This article was published in Australian Dictionary of Biography, Volume 15, (MUP), 2000

Sir Archie Reuben Louis Michaelis (1889-1975), businessman, politician and Jewish leader, was born on 19 December 1889 at St Kilda, Melbourne, eldest child of Australian-born parents Frederick David Michaelis, merchant, and his wife Esther Zillah, née Phillips. Moritz Michaelis was his grandfather. His aunt Alice Michaelis was a founder (1912) and president (1944-46) of the Lyceum Club, Melbourne. The close-knit family gathered at Linden, the Michaelis mansion in Acland Street, St Kilda, on Friday nights to observe traditional ceremonies and rituals in preparation for the Sabbath. Archie attended Wesley College, Prahran, and Cumloden School, East St Kilda; in 1903 his parents took him to England and enrolled him at Harrow School.

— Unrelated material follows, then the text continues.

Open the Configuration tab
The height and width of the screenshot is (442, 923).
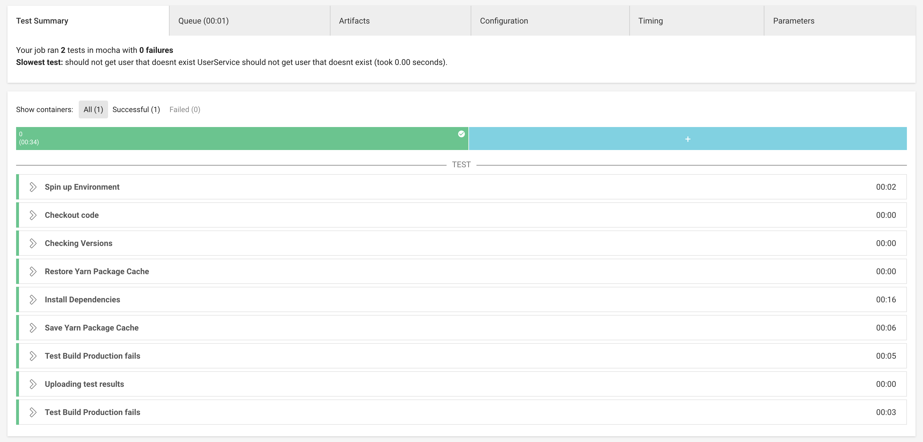[x=504, y=21]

Returning to Melbourne in 1908, he entered the family tannery business, Michaelis, Hallenstein & Co. Pty Ltd. In 1912 he was sent to England to gain experience in the firm's London office. He served (from 1914) in the Honourable Artillery Company and went with his battery to the Middle East. After being commissioned (1916) in the Royal Field Artillery Special Reserve, he was posted to Ireland and Greece. He trained for the Royal Flying Corps in Egypt in 1917, but contracted malaria and influenza and was repatriated in 1919. Archie's brother and three first-cousins had died or been killed in World War I, and the family required his active involvement in the business. On 14 January 1920 at Tusculum, Potts Point, Sydney, he married his cousin Claire Esther Hart (d.1973).

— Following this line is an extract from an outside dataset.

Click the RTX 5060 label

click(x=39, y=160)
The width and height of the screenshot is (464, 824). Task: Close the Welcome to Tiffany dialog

In the late 1920s Michaelis began to take an interest in politics. He became associated with the Australian Legion and later the Young Nationalist Organisation, and valued his lifelong friendship with (Sir) Robert Menzies. In 1932 he was elected to the Victorian Legislative Assembly for the United Australia Party, wresting what had been the safe seat of St Kilda from the Australian Labor Party. During the 1935 election campaign anti-Semitic pamphlets were distributed in St Kilda. In parliament, Michaelis was the foremost advocate of legislation (1939) that made third-party motorcar insurance compulsory; towards the end of World War II he worked to prevent the transfer of vital powers from the States to the Commonwealth. In 1945, with (Sir) Thomas Maltby and three other dissident Liberals, he helped Labor to defeat the Dunstan-Hollway government. From 2 October to 21 November he was minister without portfolio in Ian Macfarlan's 'stop-gap' government. He rejoined the Liberal Party in December 1946. Elected Speaker in 1950, Michaelis served in that role until his retirement in 1952. He was knighted that year.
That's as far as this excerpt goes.